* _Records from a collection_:
§ §
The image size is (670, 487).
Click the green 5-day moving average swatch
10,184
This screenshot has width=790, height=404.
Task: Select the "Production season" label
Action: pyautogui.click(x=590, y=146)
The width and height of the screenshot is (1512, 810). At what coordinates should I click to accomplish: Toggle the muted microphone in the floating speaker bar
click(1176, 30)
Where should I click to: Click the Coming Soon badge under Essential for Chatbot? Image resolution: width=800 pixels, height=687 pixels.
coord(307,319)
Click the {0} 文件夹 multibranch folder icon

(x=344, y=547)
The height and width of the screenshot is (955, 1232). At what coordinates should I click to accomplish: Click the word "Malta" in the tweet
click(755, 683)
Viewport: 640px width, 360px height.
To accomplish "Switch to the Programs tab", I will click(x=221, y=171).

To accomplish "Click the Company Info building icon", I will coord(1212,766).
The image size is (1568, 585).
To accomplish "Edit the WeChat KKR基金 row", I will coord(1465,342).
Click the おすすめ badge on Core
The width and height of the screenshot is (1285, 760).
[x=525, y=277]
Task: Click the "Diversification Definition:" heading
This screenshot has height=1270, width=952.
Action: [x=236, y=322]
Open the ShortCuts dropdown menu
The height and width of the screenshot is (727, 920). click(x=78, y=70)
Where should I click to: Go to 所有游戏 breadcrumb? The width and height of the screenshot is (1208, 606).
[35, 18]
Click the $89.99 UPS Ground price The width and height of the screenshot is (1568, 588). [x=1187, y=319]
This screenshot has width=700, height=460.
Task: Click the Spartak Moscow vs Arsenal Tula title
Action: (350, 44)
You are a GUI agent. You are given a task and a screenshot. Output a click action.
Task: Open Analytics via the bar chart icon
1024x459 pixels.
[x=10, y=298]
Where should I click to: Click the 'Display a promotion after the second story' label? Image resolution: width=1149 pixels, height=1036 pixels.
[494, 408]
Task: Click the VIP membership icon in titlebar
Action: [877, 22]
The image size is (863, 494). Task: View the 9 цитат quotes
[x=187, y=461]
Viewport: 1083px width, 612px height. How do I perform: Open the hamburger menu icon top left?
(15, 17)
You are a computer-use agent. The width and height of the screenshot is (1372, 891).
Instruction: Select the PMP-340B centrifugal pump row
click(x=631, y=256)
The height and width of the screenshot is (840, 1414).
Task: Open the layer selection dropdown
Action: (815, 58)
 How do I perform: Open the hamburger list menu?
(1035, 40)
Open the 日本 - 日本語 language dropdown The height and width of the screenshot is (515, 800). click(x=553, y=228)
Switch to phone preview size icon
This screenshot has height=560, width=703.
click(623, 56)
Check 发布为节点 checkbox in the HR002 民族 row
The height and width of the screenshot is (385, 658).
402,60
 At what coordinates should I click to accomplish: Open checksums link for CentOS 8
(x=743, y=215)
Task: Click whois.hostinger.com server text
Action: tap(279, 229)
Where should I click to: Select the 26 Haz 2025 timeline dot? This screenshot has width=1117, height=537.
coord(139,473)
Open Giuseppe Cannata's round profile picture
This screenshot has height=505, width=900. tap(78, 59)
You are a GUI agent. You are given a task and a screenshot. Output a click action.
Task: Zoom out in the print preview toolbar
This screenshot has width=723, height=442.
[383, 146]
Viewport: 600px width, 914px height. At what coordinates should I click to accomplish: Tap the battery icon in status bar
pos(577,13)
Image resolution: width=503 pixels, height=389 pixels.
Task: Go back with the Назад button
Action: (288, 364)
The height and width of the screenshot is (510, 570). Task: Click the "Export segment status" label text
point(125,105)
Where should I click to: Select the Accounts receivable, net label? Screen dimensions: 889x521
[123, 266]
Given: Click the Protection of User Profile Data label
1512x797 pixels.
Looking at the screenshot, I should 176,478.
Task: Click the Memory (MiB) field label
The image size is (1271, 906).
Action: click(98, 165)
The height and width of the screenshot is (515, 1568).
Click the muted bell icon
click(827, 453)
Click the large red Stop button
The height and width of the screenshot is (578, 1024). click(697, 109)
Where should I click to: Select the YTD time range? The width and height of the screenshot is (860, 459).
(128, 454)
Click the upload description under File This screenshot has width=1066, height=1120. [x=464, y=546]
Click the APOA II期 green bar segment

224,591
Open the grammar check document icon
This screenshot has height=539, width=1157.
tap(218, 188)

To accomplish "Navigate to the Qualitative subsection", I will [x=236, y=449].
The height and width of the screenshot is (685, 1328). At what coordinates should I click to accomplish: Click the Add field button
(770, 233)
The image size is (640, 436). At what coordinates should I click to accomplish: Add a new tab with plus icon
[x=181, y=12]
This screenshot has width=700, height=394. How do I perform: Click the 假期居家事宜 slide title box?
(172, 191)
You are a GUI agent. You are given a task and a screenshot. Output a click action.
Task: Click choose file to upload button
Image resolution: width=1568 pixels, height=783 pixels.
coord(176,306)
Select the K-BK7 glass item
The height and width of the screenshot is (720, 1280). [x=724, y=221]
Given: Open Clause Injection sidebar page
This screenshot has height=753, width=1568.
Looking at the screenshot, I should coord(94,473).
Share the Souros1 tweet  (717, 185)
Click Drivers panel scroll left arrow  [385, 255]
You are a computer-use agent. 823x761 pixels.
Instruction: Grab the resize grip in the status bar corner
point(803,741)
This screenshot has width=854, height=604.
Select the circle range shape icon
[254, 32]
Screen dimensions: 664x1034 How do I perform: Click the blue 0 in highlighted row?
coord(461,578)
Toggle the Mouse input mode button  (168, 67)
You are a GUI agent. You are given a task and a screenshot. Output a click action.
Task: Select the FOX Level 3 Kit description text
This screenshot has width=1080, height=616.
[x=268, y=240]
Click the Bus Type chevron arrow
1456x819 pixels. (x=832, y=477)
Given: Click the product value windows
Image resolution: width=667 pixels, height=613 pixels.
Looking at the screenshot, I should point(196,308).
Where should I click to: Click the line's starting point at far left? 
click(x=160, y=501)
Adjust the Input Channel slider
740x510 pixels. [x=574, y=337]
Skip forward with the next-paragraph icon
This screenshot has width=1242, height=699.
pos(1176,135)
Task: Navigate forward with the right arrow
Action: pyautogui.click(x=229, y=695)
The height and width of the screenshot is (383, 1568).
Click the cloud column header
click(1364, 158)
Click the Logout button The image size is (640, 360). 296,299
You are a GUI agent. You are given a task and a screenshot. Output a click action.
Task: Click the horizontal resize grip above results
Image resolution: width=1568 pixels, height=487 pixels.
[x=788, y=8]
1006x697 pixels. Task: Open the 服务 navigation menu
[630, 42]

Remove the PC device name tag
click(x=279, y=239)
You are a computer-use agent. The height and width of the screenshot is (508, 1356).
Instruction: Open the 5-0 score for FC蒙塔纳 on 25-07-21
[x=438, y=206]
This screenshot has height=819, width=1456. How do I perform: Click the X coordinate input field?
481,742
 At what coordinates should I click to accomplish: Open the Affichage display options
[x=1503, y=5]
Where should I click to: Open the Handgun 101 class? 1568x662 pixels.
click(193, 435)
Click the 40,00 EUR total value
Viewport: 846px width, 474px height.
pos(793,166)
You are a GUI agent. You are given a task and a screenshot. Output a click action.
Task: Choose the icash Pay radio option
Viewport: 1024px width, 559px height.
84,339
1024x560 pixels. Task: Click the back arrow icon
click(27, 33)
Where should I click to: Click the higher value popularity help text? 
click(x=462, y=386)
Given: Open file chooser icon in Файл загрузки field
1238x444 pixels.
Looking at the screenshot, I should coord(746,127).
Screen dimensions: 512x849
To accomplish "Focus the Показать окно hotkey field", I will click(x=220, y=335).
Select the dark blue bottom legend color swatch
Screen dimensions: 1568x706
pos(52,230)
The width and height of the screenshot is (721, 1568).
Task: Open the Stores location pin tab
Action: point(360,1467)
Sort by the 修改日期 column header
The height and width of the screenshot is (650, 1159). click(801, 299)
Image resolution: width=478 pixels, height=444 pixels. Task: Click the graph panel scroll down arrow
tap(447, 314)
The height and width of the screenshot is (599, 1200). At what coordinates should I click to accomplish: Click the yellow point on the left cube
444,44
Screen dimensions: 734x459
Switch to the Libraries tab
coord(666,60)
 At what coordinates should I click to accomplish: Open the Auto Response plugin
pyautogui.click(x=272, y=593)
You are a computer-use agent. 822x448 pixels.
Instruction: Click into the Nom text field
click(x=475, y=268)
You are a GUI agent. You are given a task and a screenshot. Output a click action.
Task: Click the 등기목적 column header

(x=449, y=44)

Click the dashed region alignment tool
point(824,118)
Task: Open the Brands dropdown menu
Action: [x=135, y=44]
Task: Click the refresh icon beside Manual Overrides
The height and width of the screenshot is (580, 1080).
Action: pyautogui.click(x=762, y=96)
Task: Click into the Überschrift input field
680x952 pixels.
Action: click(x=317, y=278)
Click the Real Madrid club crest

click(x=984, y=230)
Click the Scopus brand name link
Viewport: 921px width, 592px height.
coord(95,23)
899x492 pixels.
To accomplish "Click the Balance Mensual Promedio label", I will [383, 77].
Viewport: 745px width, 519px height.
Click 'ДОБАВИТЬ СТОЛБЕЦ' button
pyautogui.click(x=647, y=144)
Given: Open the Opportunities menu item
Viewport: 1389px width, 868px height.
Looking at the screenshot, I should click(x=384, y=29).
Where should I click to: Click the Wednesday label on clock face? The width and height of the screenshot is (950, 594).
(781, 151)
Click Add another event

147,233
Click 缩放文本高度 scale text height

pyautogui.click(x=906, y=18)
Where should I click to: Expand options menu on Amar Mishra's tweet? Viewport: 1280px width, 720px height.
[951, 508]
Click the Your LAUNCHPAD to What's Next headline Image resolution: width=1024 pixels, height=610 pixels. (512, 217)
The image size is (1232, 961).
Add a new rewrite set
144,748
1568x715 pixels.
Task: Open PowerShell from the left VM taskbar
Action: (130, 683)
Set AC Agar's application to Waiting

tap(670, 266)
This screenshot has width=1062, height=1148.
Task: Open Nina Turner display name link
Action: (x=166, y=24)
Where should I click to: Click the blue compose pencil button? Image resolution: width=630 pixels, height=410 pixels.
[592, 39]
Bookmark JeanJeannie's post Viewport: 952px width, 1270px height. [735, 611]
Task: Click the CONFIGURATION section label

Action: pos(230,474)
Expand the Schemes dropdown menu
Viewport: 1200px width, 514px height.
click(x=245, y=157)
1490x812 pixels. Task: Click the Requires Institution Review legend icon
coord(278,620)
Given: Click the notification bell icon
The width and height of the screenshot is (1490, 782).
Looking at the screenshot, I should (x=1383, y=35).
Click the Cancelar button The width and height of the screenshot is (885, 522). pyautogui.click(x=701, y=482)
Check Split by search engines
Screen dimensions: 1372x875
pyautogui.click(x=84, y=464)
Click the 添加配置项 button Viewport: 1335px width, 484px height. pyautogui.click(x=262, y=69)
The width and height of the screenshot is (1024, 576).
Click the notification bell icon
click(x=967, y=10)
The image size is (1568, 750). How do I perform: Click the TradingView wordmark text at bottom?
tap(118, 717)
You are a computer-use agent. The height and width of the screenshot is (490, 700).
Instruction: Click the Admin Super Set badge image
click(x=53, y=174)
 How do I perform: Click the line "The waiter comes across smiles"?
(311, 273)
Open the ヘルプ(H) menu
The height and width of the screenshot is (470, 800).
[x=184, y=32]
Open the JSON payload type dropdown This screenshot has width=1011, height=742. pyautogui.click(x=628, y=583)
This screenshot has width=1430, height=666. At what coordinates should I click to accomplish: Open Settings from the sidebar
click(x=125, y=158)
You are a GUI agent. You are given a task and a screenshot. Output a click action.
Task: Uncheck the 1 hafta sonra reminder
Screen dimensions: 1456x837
§ §
* _What you are asked to do_: Take exactly the lines from the one containing "This screenshot has width=1242, height=699." through the one containing "Task: Click the horizontal" in the data above, and output them with nothing added.

* _Written reply_:
This screenshot has width=1242, height=699.
pos(1176,135)
Task: Navigate forward with the right arrow
Action: pyautogui.click(x=229, y=695)
The height and width of the screenshot is (383, 1568).
Click the cloud column header
click(1364, 158)
Click the Logout button The image size is (640, 360). 296,299
You are a GUI agent. You are given a task and a screenshot. Output a click action.
Task: Click the horizontal resize grip above results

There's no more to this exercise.